Roma  -15 maggio 2014- La riforma della cittadinanza per le seconde generazioni è a portata di mano, purchè la ragionevolezza prevalga sulla propaganda. Anche perché c’è una parte d’Italia che rischia di diventare controparte di questo Paese.

Considerazioni di Marilena Fabbri, deputata del Partito Democratico e relatrice della riforma  della cittadinanza a Montecitorio. Toccherà a lei e alla collega Anna Grazia Calabria di Forza Italia trovare un capo al gomitolo di venti proposte di legge sulle quali la Commissione Affari Costituzionali ricomincia oggi a confrontarsi. E tessere un testo da portare in Aula.

“Il ventaglio di proposte è molto ampio, ci sono quelle dedicate solo ai minori e quelle che parlano anche della naturalizzazione. Alcune si concentrano sulla cittadinanza per matrimonio, altre sul riacquisto della cittadinanza da parte di cittadini italiani che l’hanno persa molti decenni fa” spiega Fabbri a Stranieriinitalia.it.
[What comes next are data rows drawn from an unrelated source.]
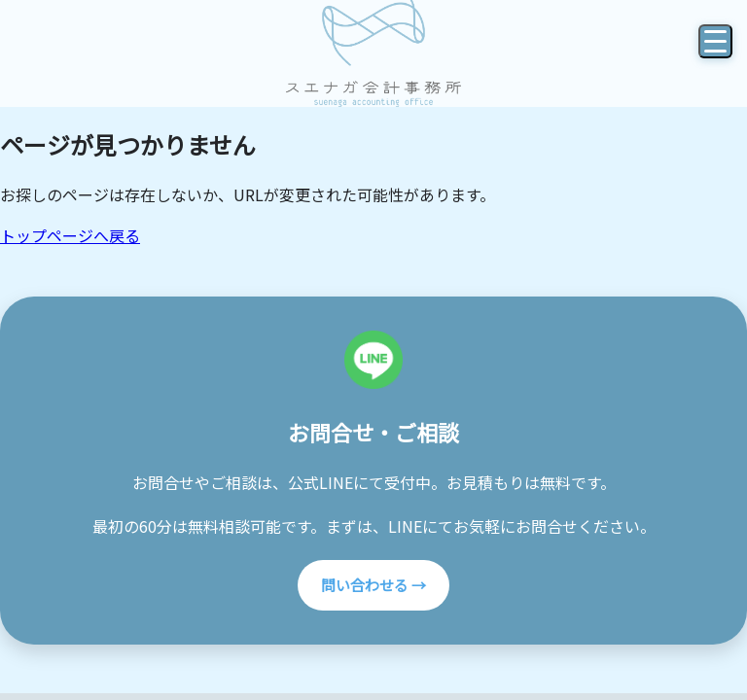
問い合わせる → (374, 584)
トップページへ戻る (70, 235)
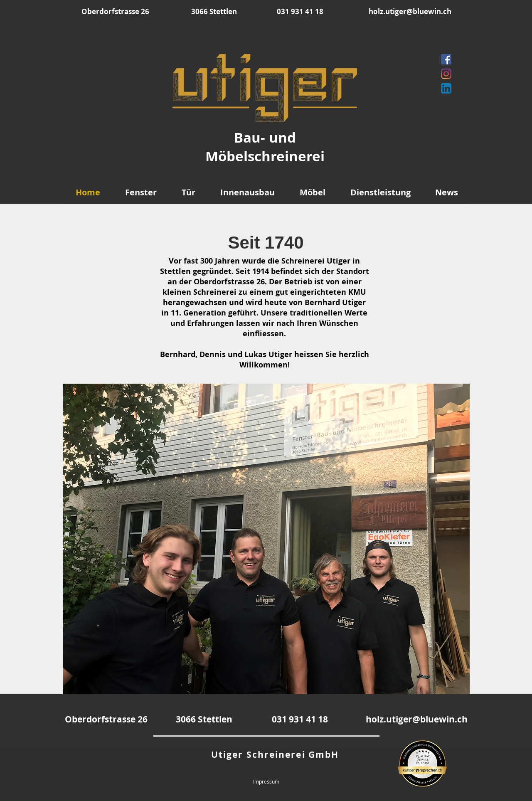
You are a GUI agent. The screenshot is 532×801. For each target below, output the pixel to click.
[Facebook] (446, 59)
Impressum (266, 781)
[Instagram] (446, 74)
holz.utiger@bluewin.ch (410, 11)
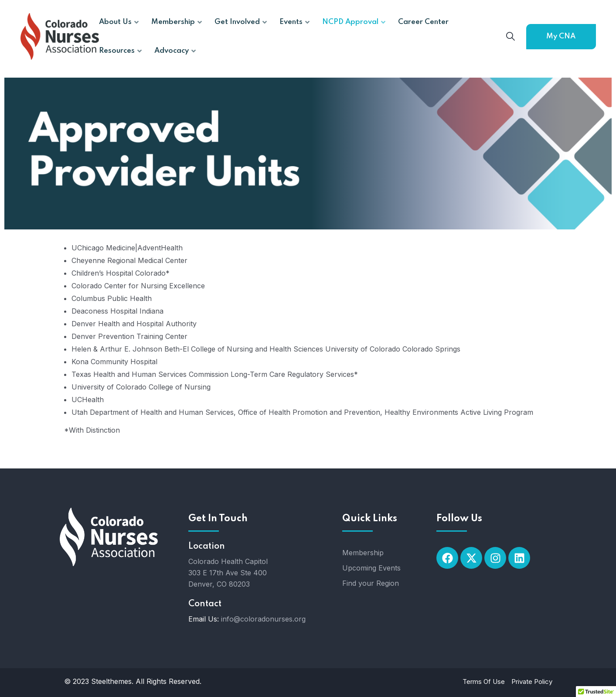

Dove si potrà trovare un punto di incontro?
“Per ora, il tema davvero trasversale è quello dei minori. Le seconde generazioni sono l’elemento comunque sul quale mi sembra ci sia la volontà politica di trovare una soluzione”.

E c’è un accordo sulla formula per far diventare italiani anche per legge questi ragazzi?
“Lo cercheremo nelle prossime settimane, dopo le elezioni europee, proprio per evitare che nella discussione entrino posizioni ideologiche: la propaganda deve rimanere fuori dal confronto. Ci sono due nodi da sciogliere: come comportarsi con chi è nato in Italia e cosa fare, invece,per chi è arrivato qui da bambino”.

I percorsi  potrebbero essere diversi?
“Credo che per chi è nato qui la soluzione potrebbe essere più veloce, magari in presenza di altri requisiti come la residenza regolare dei genitori da un certo numero di anni, perché nessuno pensa allo ius soli puro. A chi è arrivato da piccolo si potrebbe chiedere il completamento di un ciclo di studi. Di sicuro non possiamo più pretendere, come oggi, diciotto anni di residenza, tantomeno introdurre ulteriori verifiche di italianità che forse nemmeno tanti italiani sarebbero in grado di superare”.

La maggioranza, da sola, può condurre in porto la riforma?
“Al di là dei numeri della maggioranza di governo, che pure sarebbe in grado di approvare la riforma, io credo che su questo tema ci siano già i presupposti per una maggioranza più ampia. Però è fondamentale evitare ogni posizione strumentale e far entrare in campo la ragionevolezza, perché qui è in gioco la coesione sociale”.

La riforma, insomma, conviene a tutti
Conviene all’Italia. C’è un’intera generazione di ragazzi che crescono qui e che a un certo punto scoprono che l’Italia non li considera italiani, anche se loro si sentono sinceramente e profondamente italiani. Non è coerente, anzichè trattarli come una parte d’Italia, considerarli una sorta di controparte, creando un pericoloso scontro. Questo mentre la demografia ci dice che questo Paese, per sopravvivere, ha bisogno degli immigrati e dei loro figli”.

Che tempi prevede per la riforma?
“Questo dipenderà dalle scelte dei prossimi giorni. Se ci sarà o no la serie di audizioni chiestadal Movimento 5 Stelle [che si aggiungerebbero a quelle, sulla stessa materia, tenute nella scorsa legislatura ndr], e se si sceglierà una proposta già presentata come testo base da emendare oppure se noi relatori dovremo scrivere un testo unificato su cui avviare il confronto”.

Non c’è il rischio di congelare di nuovo la riforma per mesi com’è successo dalla scorsa estate a oggi?
“Non credo, la decisione di calendarizzarla di nuovo in commissione è un segnale importante, così come l’appoggio dichiarato dal governo a una soluzione che esca dal Parlamento. Tutto lascia pensare che ci siano  la volontà e le condizioni per chiudere finalmente la riforma”.